When Jumping the Gun Is Helpful

If you haven't checked out yesterday's post yet, make sure you do before you leave here! Michelle Davidson Argyle is celebrating the release of her novella Cinders with awesome style :) Scroll down to yesterday's post to check out our interview and enter to win some fabulous prizes!

So, how is everyone doing this fine Monday morning? I wasn't able to work on my book this weekend (I was too busy getting my butt handed to me by my mother during a few tense rounds of Bananagrams) - but I spent a lot of time going over things in my head. Plot points, pivotal moments, action, romance, do I need more emotion, more fighting, more this more than and the other.....and since I was playing around with things anyway, I sat down and worked up a preliminary query.

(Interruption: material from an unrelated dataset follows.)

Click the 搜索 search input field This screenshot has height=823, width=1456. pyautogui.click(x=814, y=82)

Now, I'm at least two months from needing one, but I've found in the past that working on a query is a great way to get things hammered out. It forces me to look at the main plot points of my book. And it really is great at showing if my story arc is strong enough. It shows me if it's exciting enough, if it's unique enough, and it helps me see where I need to focus my creative energies.

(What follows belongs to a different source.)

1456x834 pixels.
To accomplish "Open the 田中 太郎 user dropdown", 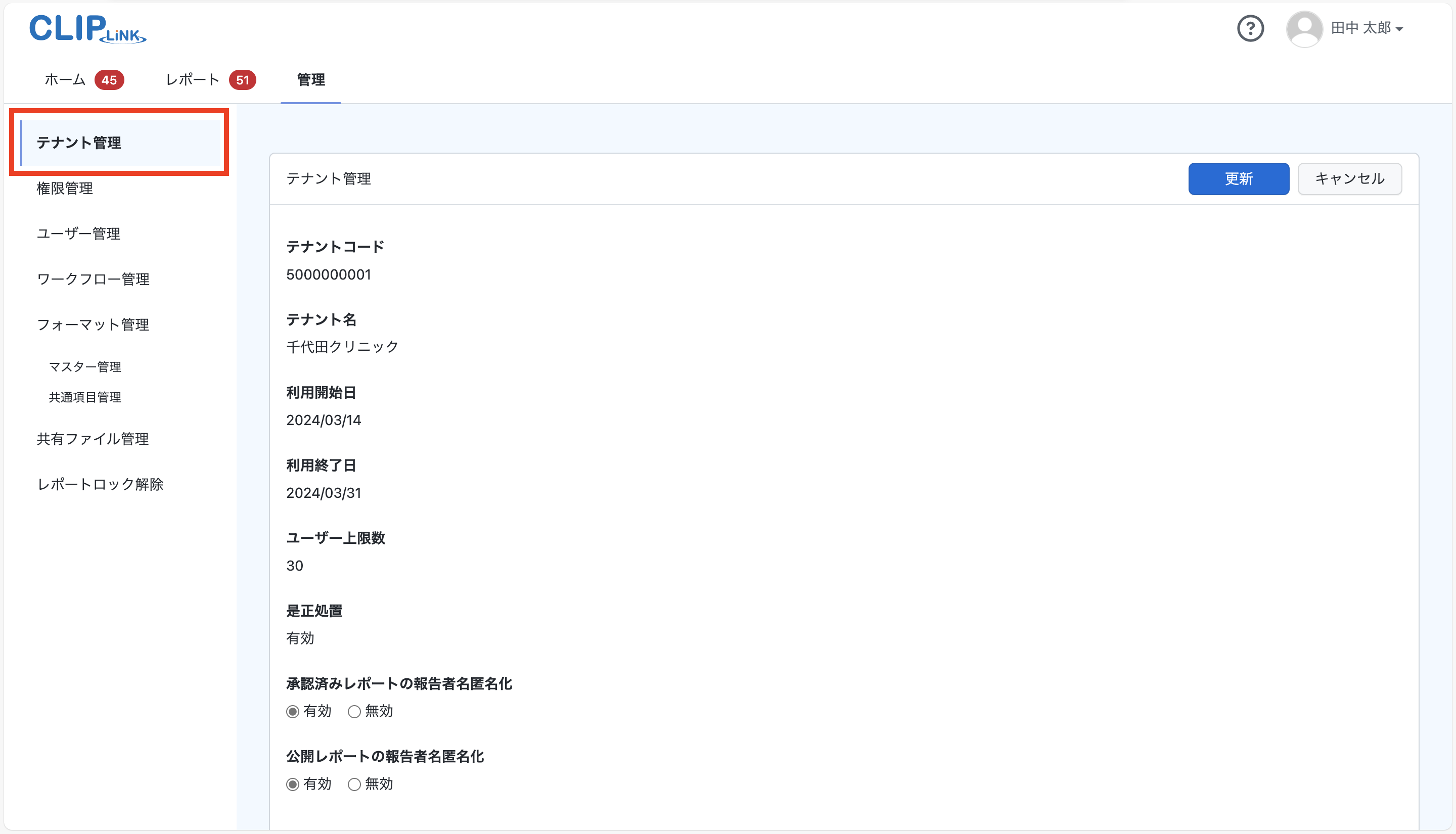I will 1367,29.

Which led me to thinking of other activities that help with this. Here are my top five:

1. Writing a query

2. Writing a hookline/logline

3. Making a book trailer

4. Creating an elevator pitch (which for me is similar to a hook line but can be slightly long as I can get everything out in about 10 seconds)

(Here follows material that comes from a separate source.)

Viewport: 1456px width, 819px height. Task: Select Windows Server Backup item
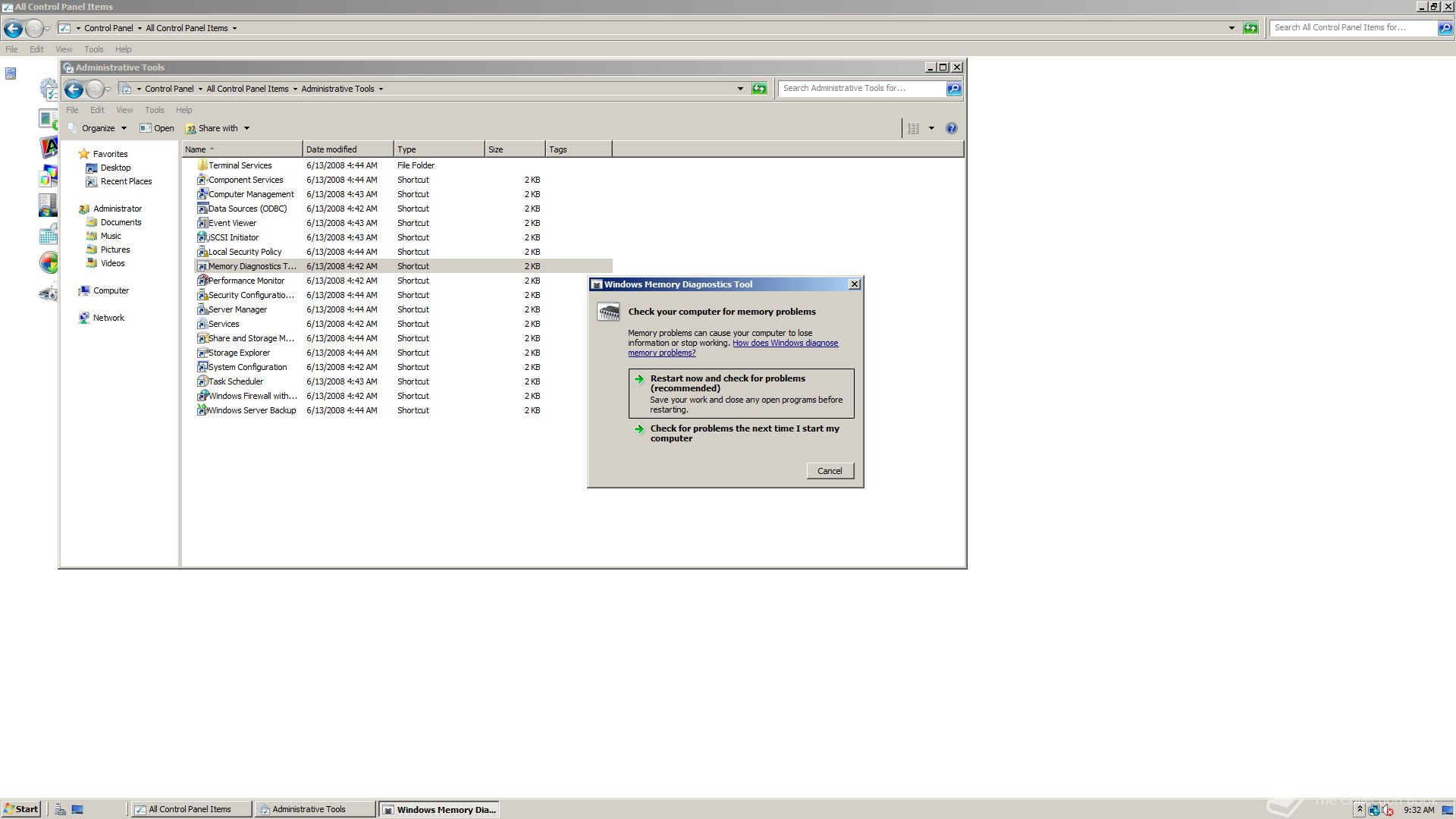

5. Writing the back cover blurb (sort of like the query letter but I can be slightly more vague/mysterious)

Each one of these activities forces me to look at the bare bones of my story, to get out the ESSENCE of it with as few words as possible. Each item on this list forces me to focus on the most exciting, most unique, most important aspects of my story in just a few delicious sentences.

It's hard. Sometimes frustratingly so. But it's also great at helping me really focus on the true meat of my story.

Do any of you do stuff like this to help focus things?


L. Diane Wolfe said...

The elevator pitch definitely helps me!

Stina Lindenblatt said...

For my upcoming new wip, I've got the logline figured out. That helped a lot when it came to outlining the story. I won't worry about writing the query until later.

Christine Fonseca said...

You know, I write the synopsis really early - which helps a lot. And nothing helps me more than a creating a trailer...or is that my distraction...Hmmmm

WindyA said...

I think I jumped the gun a couple times and learned my lesson! Before I started querying my current project that's out there, I made sure I had everything ready: a synopsis, a blurb, the query, the ms - everything I could think of.

Then I set it aside for 2 weeks. I like to call this the mental/emotional prep period :) ... then I went back to it and after the break, I made a few tweaks and KNEW I was ready.

Tere Kirkland said...

My style of outlining is more or less a synopsis of each scene and what happens. I ramble and change things too much to keep them for when I'm writing an actual synopsis, though.

It helps me to know what my scene goals are before I write them, and to know what's happening down the line.

Great post!

L.T. Elliot said...

Great ways to distill your story down to its true essence!

I haven't really tried that but I should!

Elana Johnson said...

Oh, I so should. Usually I just whine and carry on until I have enough time to stew things through.

Carolyn V. said...

I've never tried those either. I really should. What a great idea Michelle! =)

asabourova said...

Absolutely! I know if I'm having trouble really pinning down my WIP, I make myself do one of the exercises you suggest. For the one I've got out for query, I did all of those things. Boy, was it good. And really helped me to pin things down when I sat down and wrote the "for real" query (the one I was actually comfortable sending to people). Good luck with it!